Whether you work in a small business or a huge corporation, every time you send a letter or hand out a business card, your materials convey a marketing message. Your company’s visual identity or “brand” differentiates your business from others and identifies you to your customers.
The colors and designs you use in your marketing materials all become part of your brand. That’s why it’s important to consider these design decisions carefully. For example, when you think of UPS, you think “brown,” and when you think of IBM, you think “blue.” Target stores are associated with red and John Deere tractors are green. In each case, the color is closely associated with the company’s logo. Color triggers an emotional reaction, so it’s a powerful tool in branding.
Your branding also should be consistent with your industry. If your business is in a somewhat conservative field, such as accounting or financial planning, for example, your visual image should be businesslike and ooze professionalism. Would you trust your money to someone who gives you a florescent orange business card, filled with cheap clip art, and grunge fonts?
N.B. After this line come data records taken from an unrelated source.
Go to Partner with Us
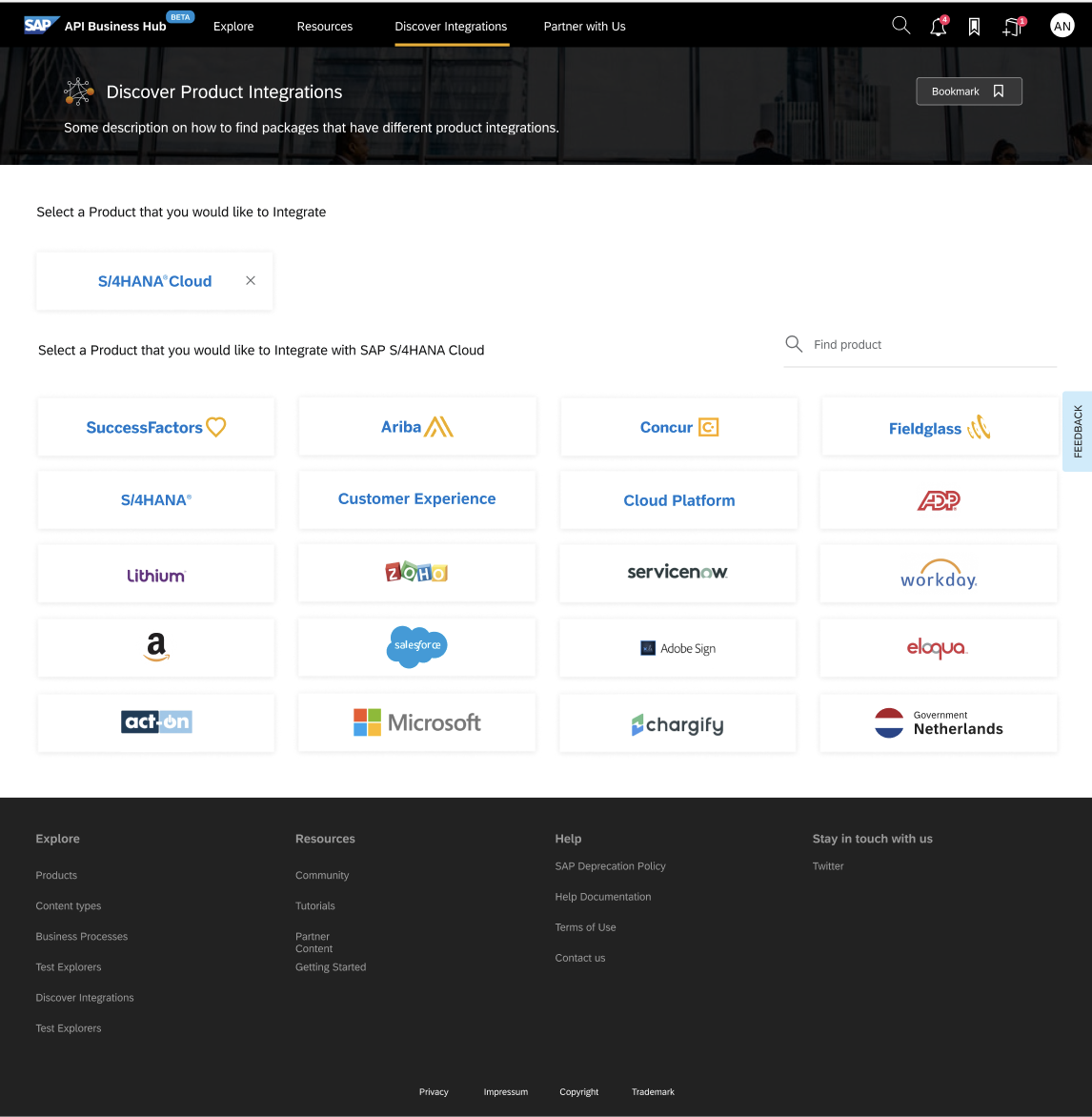This screenshot has width=1092, height=1117. point(584,27)
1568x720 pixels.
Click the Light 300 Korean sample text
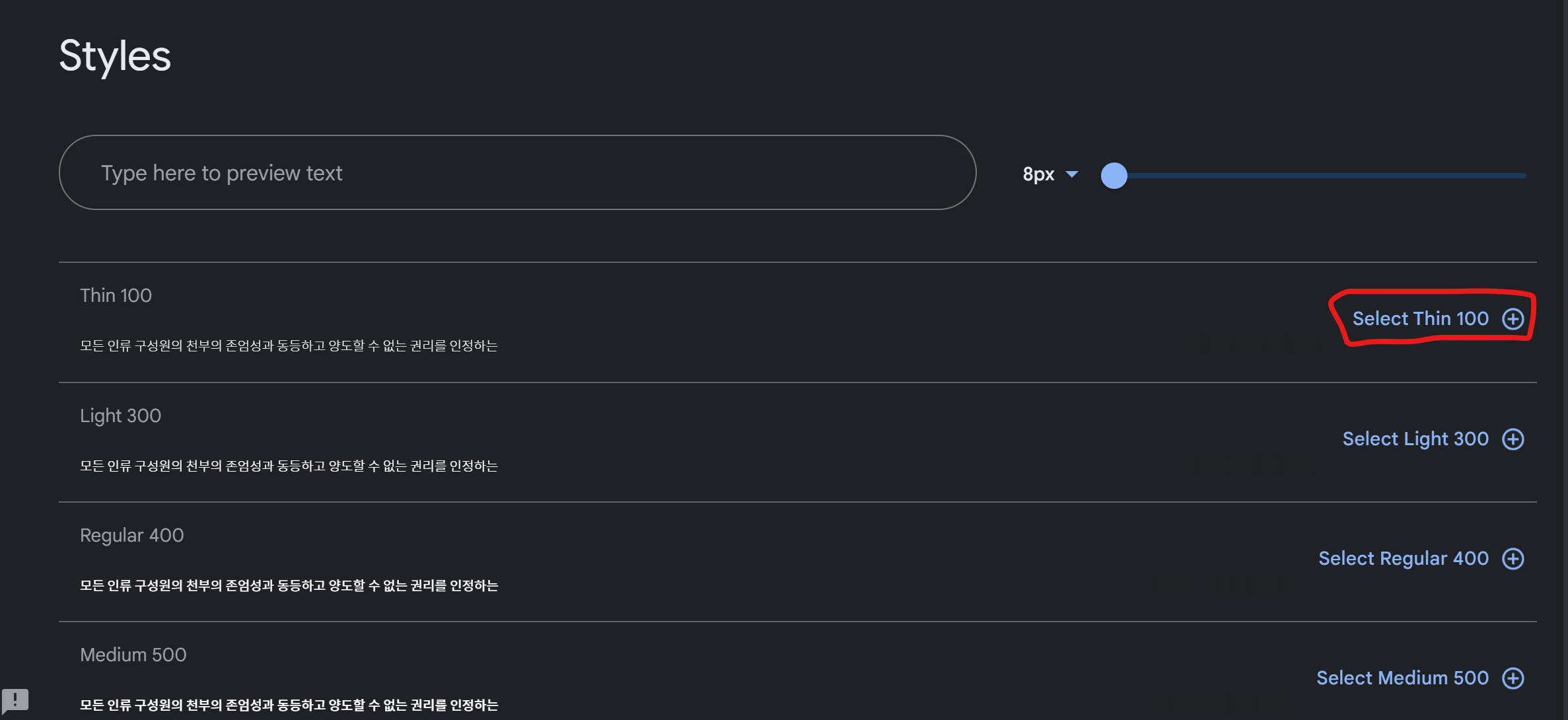click(289, 466)
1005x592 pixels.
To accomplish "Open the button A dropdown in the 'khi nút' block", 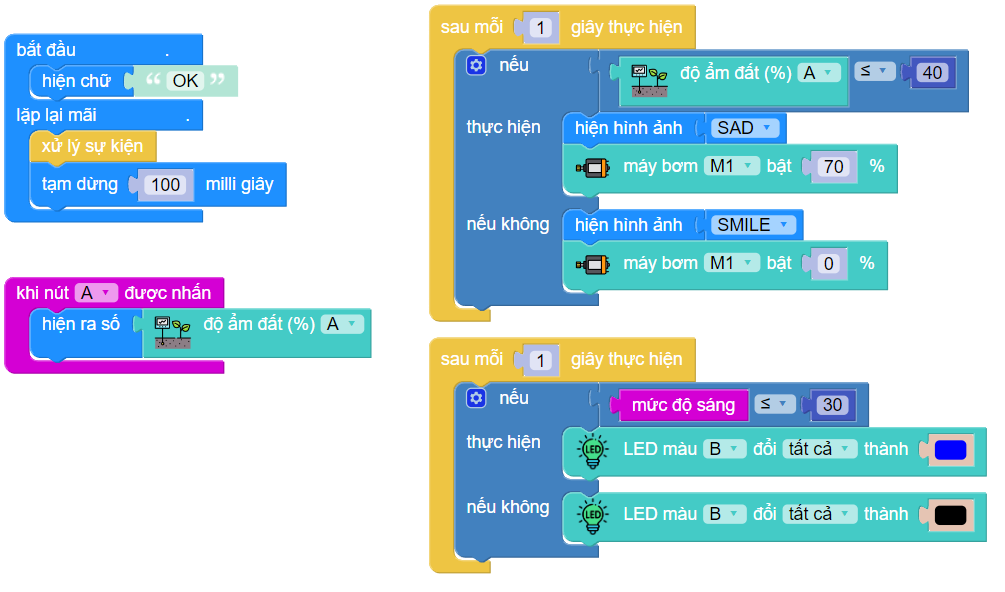I will point(96,293).
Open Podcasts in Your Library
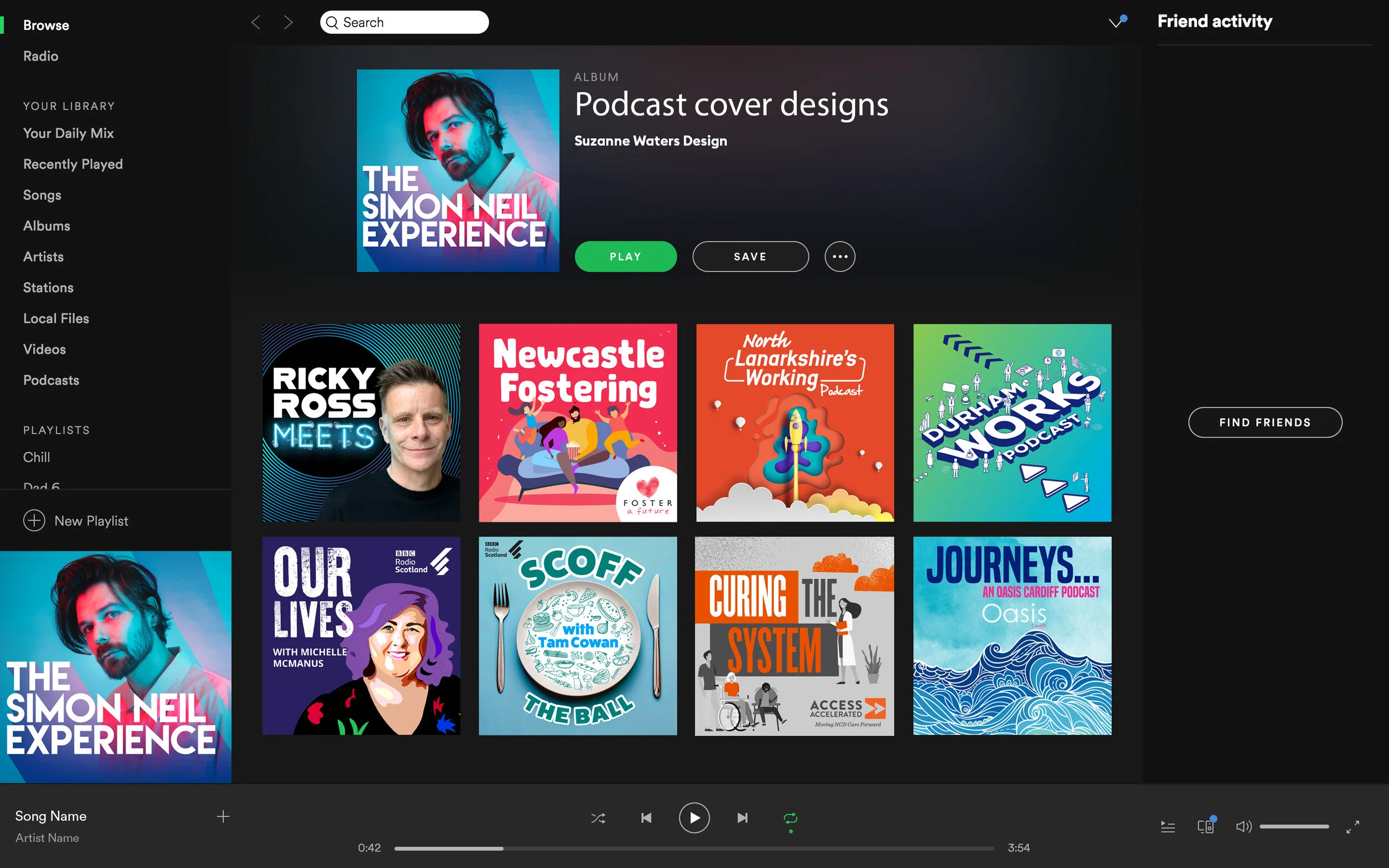The image size is (1389, 868). [51, 380]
Think about the impression your color, type and imagery might make on your audience because design choices can generate visceral reactions in people.
You should make your brand distinctive so it stands out from the crowd; however, your visual identity doesn’t have to be complicated. In fact, many of the most recognizable logos are simple. Think about the “golden arches” of McDonald’s or the Nike “swoosh.” Neither is complicated, yet both get the message across and are versatile enough to work in situations ranging from TV animations to a simple black and white fax message.
Your logo design should relate to your business because you want your company to be instantly identifiable to your audience. For example, when you drive by a gas station sporting a big yellow clamshell sign, you immediately know that you’re at a Shell Oil station. The company hasn’t changed the basics of the logo because it’s clean, effective and instantly recognizable. It’s also worth noting that the last time Shell redesigned the logo, they actually simplified it.
Consistency is another key to effectively branding your company. Once you have come up with an identity that works, stick with it. Your company will be more memorable if all of your materials look similar. For example, if you go to IBM’s Web site, you’ll notice that blue is used throughout. Some of IBM’s products even include the word “blue” in the name to reinforce the message.
Over time, a company’s brand actually incorporates more than just a visual identity. The brand image also encompasses the way people perceive the company, which includes your credibility, customer service and reputation. For example, people associate Nordstrom not just with a logo or color, but also with great customer service. However, business branding has to start somewhere, so whether you are designing your first logo or your thousandth brochure, make sure that all of your materials consistently and effectively impart the image and professionalism you intend to communicate for the long haul.